## TEXT PASSAGE
==*==
Halting my GPU folding!

SiriusB · 10 Apr 2010 at 23:53

As the title, I am ceasing my GPU folding. This will put a 15-16K dent in mine and Stelly's PPD.

For whatever reason my GPUs absolutely hate projects 5784 and 5786 and unfortunately for me, these seem to make up 80% of the GPU projects out there, judging by how often I get them.

Each time I get one of those WUs it fails 5 times, because the client or server is too bloody thick to realise 5 EUEs suggests I shouldn't keep getting that WU. In order to get my clients going again I have to delete all the WU work and queue files and change my machineid in the client config. If I am lucky I only have to do this less than 5 times before I get a WU I can work on. It is common to need to do it 7 or 8 times. With two clients this gets rather tedious, plus I only have 15 possible machine IDs to work with!

I absolutely refuse to believe it is a faulty hardware issue as all the other GPU WUs run fine. Including other 578x WUs. Plus this is affecting two different GTX260s by two different vendors. OC or stock speeds make absolutely no difference, the error still occurs.

I am willing to concede it may be a combination of those WUs, SBS2008 and the hardware, though again the fact I can do the other WUs makes this more unlikely in my mind. I posted in the official folding forums and got no real useful advice from one of the moderators. Given they have a thread with page after page after page of problematic WUs I would have expected more useful information. Even if it was just "yes, there is a known issue with SBS2008" or something. But no, the guy assumes my GPU is overheating or drawing too much power on those two WUs. Yeah, I am sure my GPU is overheating before a WU even starts, as for power, the voltages don't even twitch. The thread is here if anyone is interested: http://foldingforum.org/viewtopic.php?f=19&t=13936&sid=a960f93b5d657b7ea4a8a6710524eeec

I am slightly irked in that thread too!
==*==
## GIVEN MATERIAL

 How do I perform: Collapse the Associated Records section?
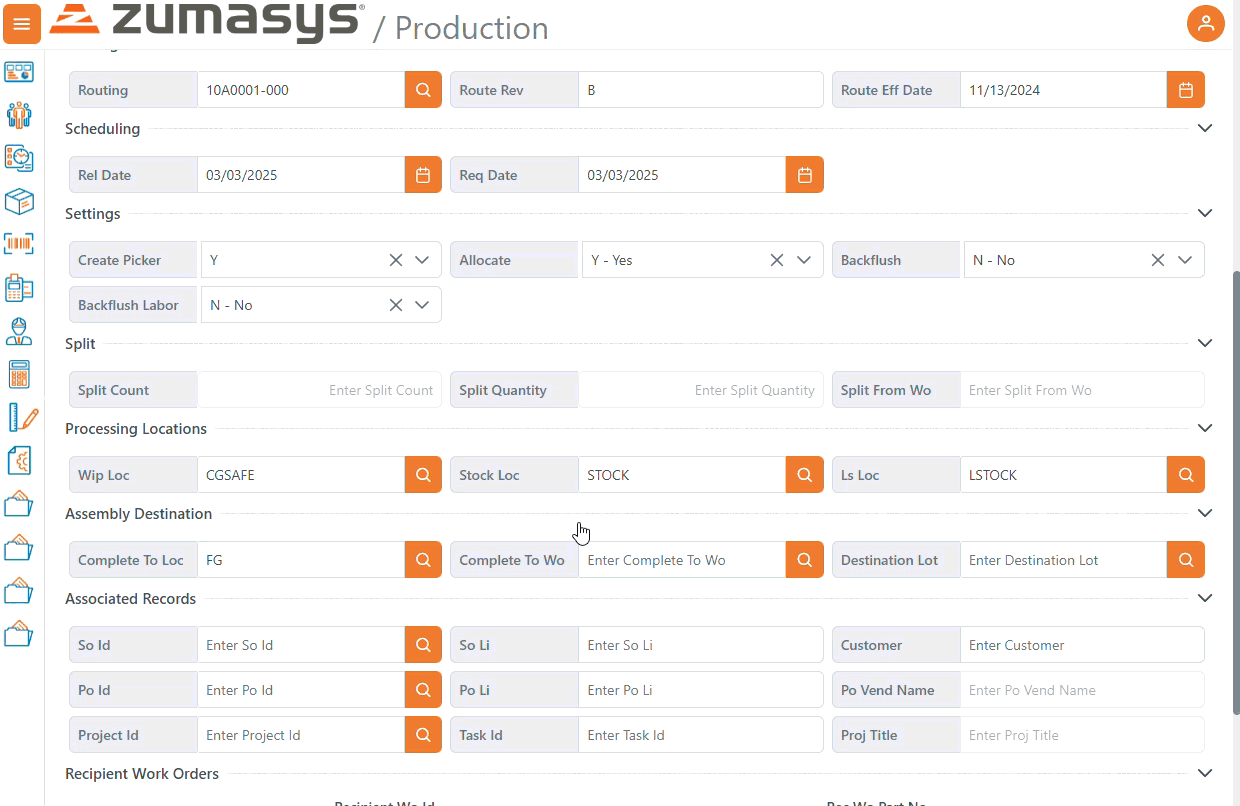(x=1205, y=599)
==*==
## TASK INSTRUCTIONS
a. Decide whether each statement agrees with the GPU folding post, answering yes or no and quoting the deciding words: (i) both affected cards are GTX260s from the same vendor; (ii) running at overclocked rather than stock speeds stops the error; (iii) the poster has 15 possible machine IDs to use.
b. List every reason the GPU folding post gives for refusing to believe the failures are a faulty hardware issue.
c. Extend the GPU folding post, picking up right after its final sentence.
The data is separate from the GPU folding post.

## REPLIES
a.
(i) No: "this is affecting two different GTX260s by two different vendors."
(ii) No: "OC or stock speeds make absolutely no difference, the error still occurs."
(iii) Yes: "I only have 15 possible machine IDs to work with!"

b.
- All the other GPU WUs run fine.
- Other 578x WUs also run fine.
- The problem affects two different GTX260s by two different vendors.
- OC or stock speeds make no difference; the error still occurs.

c.
If I get a chance I may try one of my GPUs in my main rig, just be a bit of a ballache. If it works it would suggest SBS2008 is to blame, God only knows why. The latest round of GPU WUs just seem incredibly sensitive as of late, which is a crappy thing to have happen on the most productive platform in the project. Stelly did offer to look after my cards if it came to the point where I couldn't be arsed babysitting them anymore - this may be the way forward as I do not want to have two GPUs grinding away in my bedroom! :eek:

I would fold inside a small VM on the server, but as I understand it GPU folding via a VM is not possible.

Sorry for the rant gentlemen, this is just something I have been putting up with for a fortnight! Fold on :cool:

miniyazz · 11 Apr 2010 at 00:04

Hmm, I recently deleted my records of which WUs I've done (kept swapping GPUs and all the speeds got out of kilter and muddled up) but I've not had one of those projects in the last week.
Ordinarily to buck the trend you'd just need to close folding@home, delete the queue.dat file and restart. Occasionally you might need to do that a couple of times (in my experience) before you eventually get a suitable project - are you sure you're not going OTT with a placebo effect?

I have a very similar issue with A1 units on the SMP client, it has five EUEs after developing errors before even starting the work. Thankfully they seem to have stopped coming through, but I was going to write a quick vbscript to check if I downloaded that core and to delete the queue if so. Could you do something similar with this?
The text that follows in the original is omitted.